[Exercise objective] Check every line in the records below for the word "computer" and report how many have it, nothing more.

+-------+

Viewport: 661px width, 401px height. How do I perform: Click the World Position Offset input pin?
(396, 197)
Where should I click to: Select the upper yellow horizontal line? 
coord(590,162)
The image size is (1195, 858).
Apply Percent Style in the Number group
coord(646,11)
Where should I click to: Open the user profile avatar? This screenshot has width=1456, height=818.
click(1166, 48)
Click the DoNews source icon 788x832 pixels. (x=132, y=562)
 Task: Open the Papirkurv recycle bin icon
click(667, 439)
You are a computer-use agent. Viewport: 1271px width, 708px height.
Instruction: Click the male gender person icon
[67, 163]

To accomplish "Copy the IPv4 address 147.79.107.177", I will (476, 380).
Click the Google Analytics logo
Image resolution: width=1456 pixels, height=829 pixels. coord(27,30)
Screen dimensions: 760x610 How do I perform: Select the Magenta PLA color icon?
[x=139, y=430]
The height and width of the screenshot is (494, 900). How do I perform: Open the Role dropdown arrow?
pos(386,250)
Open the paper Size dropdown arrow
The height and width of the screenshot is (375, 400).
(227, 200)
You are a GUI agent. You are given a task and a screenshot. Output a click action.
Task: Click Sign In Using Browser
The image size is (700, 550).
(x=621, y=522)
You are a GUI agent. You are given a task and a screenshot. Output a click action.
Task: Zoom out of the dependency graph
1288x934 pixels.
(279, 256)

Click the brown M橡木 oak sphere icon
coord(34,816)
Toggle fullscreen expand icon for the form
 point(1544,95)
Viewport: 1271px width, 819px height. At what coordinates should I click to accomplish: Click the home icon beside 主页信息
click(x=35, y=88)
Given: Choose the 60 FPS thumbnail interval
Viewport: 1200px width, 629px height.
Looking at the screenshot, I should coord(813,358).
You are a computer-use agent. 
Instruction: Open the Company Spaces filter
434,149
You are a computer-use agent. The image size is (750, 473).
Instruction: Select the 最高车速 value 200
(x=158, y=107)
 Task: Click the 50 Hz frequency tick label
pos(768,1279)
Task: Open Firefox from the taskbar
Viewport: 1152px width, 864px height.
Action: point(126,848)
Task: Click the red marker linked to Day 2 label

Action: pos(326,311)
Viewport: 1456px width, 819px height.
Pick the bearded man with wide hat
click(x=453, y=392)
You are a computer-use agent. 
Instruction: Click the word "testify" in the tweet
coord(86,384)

+-------+

[Problem solution] 4